There is a great need for solid biblical doctrine in Haiti. It is for this reason that we open up our training seminars to men from other churches as well. And they come. It is exciting to see them learn and work hard at applying the doctrine they hear to their own church environment. We are grateful to see them, with their Bibles open, utilizing the break times to discuss the teaching. Your pastor or elder can help us by traveling to Haiti and teaching these church leaders.
So what happened with Bernard? How has the connection between the OP churches in the U.S. and the fledgling church in Haiti been made? Bernard came to us because you welcomed him while he was a stranger in a foreign land. He had left his home country to pursue his education and needed the spiritual encouragement of a body of Christ. And it was you, the church of Jesus, who welcomed him into your presence.
The exciting outcome of your hospitality was that Bernard grew in his knowledge of the Bible and the Reformed faith. Late last year, he made a profession of faith, along with nine others, at the Port-au-Prince church. He is now a member of the Presbyterian and Reformed church in Haiti. He faithfully attends not just the worship services in Port-au-Prince, but also the other times of Bible instruction. Bernard is often one of the first to answer the questions in Sunday school. He acquired this knowledge from the time spent among you, feeding on the same Word and partaking of the same spiritual food.

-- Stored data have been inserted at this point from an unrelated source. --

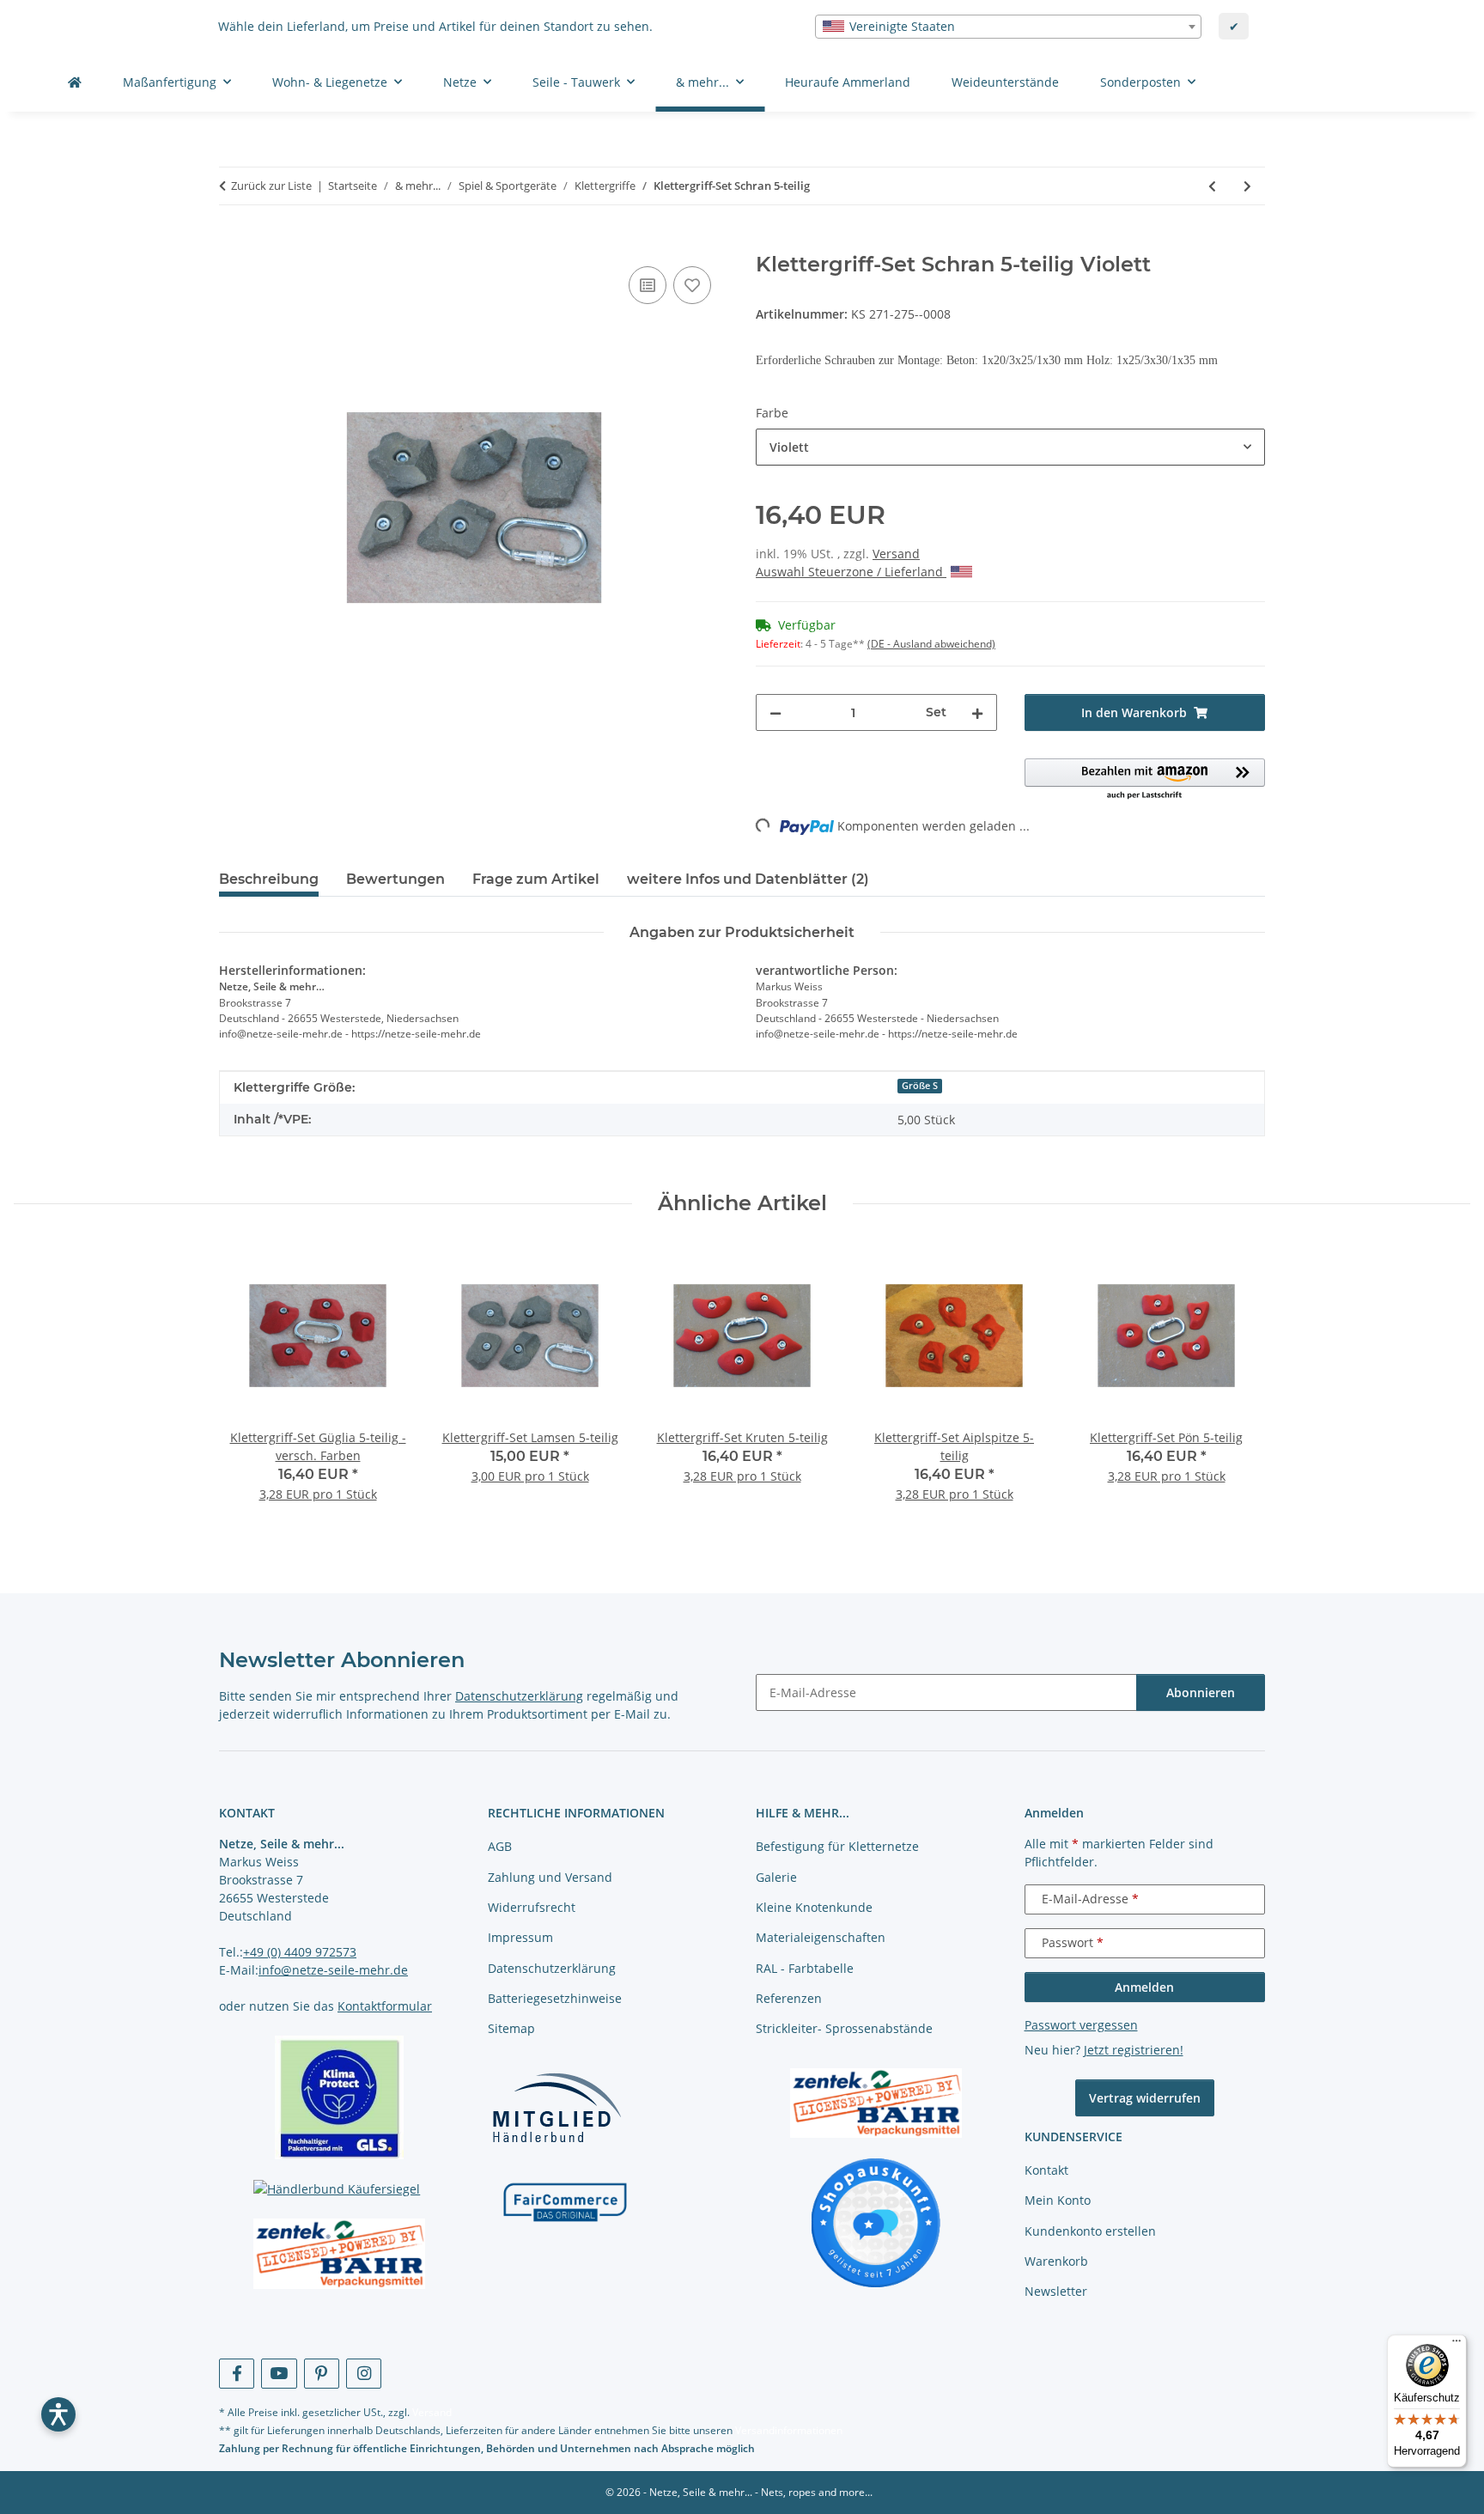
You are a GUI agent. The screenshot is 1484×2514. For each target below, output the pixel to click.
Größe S (920, 1086)
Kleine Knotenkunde (814, 1907)
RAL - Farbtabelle (805, 1968)
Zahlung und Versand (550, 1877)
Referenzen (789, 1998)
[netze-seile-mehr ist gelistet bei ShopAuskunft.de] (876, 2221)
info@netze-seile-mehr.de (333, 1970)
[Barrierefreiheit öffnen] (58, 2414)
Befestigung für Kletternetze (837, 1846)
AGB (500, 1846)
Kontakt (1046, 2170)
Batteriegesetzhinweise (555, 1998)
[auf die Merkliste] (692, 285)
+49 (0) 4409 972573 (299, 1952)
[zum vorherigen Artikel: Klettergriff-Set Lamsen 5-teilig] (1212, 185)
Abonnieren (1200, 1692)
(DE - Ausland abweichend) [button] (931, 643)
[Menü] (1456, 2344)
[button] (1145, 779)
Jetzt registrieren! (1133, 2050)
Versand (896, 553)
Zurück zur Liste (271, 185)
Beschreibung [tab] (269, 879)
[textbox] (1008, 26)
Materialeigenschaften (820, 1937)
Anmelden (1144, 1987)
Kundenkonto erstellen (1090, 2231)
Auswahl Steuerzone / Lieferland (851, 571)
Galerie (776, 1877)
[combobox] (1008, 27)
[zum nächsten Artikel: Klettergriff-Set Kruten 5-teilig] (1247, 185)
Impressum (520, 1937)
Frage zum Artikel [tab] (535, 879)
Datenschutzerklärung (519, 1696)
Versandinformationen (788, 2430)
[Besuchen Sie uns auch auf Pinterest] (321, 2374)
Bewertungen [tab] (395, 879)
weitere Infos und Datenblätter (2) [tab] (748, 879)
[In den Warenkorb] (232, 243)
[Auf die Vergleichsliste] (647, 285)
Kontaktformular (385, 2006)
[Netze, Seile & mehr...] (74, 82)
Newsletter (1056, 2291)
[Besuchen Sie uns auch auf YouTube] (278, 2374)
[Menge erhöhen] (977, 712)
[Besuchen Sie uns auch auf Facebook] (236, 2374)
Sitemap (511, 2028)
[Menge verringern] (775, 712)
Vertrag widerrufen (1145, 2098)
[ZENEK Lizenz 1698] (339, 2254)
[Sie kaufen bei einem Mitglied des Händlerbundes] (556, 2106)
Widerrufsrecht (531, 1907)
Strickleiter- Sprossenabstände (844, 2028)
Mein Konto (1058, 2200)
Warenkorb (1056, 2261)
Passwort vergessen (1081, 2025)
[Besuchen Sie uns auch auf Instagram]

Maybe one day you will hear about God raising up Bernard as an elder or deacon in this growing congregation. We are praying that God will raise up men whom the missionaries on the ground can train and to whom the church can cheerfully submit as their spiritual leaders. By welcoming Bernard into your midst—and by sending him back to Haiti—you have been instrumental in building the church in Haiti! This is God’s providential work in building connections within the body of Christ. “For in one Spirit we were all baptized into one body—Jews or Greeks, slaves or free—and all were made to drink of one Spirit” (1 Cor. 12:13).
The author is an OP missionary in Haiti. New Horizons, May 2016.